**REQUIRED ACTION:**
Scan the data below for lines holding the word "will", and copy each line found.

**RECORD EXCERPTS:**
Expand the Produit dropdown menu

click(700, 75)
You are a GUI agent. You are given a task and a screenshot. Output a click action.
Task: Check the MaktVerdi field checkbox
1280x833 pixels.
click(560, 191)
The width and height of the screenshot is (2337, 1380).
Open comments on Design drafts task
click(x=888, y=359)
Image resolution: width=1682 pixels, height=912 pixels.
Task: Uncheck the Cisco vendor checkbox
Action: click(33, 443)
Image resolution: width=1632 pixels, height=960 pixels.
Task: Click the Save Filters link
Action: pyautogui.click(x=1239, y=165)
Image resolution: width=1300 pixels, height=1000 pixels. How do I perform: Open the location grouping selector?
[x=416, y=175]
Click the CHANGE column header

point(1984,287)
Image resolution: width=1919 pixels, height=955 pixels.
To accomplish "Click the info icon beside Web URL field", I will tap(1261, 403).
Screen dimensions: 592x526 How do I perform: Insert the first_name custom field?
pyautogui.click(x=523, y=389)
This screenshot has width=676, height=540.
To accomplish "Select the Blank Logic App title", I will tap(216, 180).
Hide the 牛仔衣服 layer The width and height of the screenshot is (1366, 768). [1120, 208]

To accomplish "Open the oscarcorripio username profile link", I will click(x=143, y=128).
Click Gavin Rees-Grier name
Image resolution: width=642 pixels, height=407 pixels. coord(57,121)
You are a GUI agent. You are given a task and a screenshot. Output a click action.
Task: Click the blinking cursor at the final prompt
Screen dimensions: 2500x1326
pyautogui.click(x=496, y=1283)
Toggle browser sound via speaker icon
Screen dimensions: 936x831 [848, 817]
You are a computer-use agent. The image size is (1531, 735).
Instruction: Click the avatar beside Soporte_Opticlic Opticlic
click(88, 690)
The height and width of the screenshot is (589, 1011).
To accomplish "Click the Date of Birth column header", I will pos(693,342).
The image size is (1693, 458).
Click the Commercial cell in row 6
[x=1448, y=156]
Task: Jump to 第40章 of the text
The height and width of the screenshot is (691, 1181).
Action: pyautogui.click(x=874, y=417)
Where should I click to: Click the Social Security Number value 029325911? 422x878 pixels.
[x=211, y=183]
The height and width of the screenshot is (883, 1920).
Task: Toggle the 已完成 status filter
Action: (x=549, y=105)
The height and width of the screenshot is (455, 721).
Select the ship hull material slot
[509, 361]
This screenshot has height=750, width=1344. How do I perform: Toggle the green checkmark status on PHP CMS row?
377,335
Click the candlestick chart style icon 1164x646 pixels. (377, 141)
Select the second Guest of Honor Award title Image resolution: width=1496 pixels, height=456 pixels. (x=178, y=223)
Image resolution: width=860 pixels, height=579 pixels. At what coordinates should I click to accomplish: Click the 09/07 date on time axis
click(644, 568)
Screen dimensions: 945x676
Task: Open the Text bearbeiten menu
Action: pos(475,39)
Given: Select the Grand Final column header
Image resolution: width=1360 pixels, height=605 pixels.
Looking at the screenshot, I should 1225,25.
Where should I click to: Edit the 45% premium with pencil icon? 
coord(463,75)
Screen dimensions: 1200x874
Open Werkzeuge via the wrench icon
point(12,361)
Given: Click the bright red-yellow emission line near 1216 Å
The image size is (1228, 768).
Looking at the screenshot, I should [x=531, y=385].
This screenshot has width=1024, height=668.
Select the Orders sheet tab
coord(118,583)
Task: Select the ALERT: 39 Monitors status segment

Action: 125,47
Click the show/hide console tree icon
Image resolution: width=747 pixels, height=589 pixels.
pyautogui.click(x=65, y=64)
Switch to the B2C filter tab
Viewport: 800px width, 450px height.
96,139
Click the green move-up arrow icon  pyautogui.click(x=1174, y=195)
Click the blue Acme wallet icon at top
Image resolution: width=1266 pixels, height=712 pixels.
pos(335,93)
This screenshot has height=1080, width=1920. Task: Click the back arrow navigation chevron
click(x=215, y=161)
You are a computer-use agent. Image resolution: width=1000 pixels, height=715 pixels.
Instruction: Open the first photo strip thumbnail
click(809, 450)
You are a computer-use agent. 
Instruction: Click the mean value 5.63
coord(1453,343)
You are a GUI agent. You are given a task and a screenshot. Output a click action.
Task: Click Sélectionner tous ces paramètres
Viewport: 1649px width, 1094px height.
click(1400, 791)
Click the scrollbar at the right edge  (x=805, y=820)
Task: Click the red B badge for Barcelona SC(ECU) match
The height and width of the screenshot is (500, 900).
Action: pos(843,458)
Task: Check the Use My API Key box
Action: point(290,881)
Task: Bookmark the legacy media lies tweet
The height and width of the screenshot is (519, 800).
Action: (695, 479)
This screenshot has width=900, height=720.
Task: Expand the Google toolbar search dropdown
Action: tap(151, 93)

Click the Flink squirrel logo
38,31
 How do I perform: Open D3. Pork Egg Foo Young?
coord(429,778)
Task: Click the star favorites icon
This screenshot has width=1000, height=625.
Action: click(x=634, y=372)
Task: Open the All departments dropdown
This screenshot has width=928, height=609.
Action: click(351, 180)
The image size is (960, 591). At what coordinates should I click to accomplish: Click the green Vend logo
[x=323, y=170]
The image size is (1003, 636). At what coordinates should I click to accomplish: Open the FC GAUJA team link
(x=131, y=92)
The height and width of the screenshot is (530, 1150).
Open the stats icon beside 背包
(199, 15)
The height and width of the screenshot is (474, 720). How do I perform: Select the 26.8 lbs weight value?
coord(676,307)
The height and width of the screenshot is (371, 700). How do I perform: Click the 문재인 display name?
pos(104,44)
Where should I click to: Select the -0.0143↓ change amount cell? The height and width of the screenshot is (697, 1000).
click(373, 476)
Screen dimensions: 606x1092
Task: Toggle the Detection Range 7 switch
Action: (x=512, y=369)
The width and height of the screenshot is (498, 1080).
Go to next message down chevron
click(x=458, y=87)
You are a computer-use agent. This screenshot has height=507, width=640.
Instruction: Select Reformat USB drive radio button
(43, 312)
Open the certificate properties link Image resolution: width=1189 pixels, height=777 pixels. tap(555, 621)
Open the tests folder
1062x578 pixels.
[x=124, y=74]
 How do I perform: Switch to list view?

**COMPLETED TASK:**
To accomplish "Click the info icon beside Web URL field", I will tap(1261, 403).
To accomplish "Select the Blank Logic App title", I will tap(216, 180).
To accomplish "Open the oscarcorripio username profile link", I will click(x=143, y=128).
To accomplish "Click the Date of Birth column header", I will pos(693,342).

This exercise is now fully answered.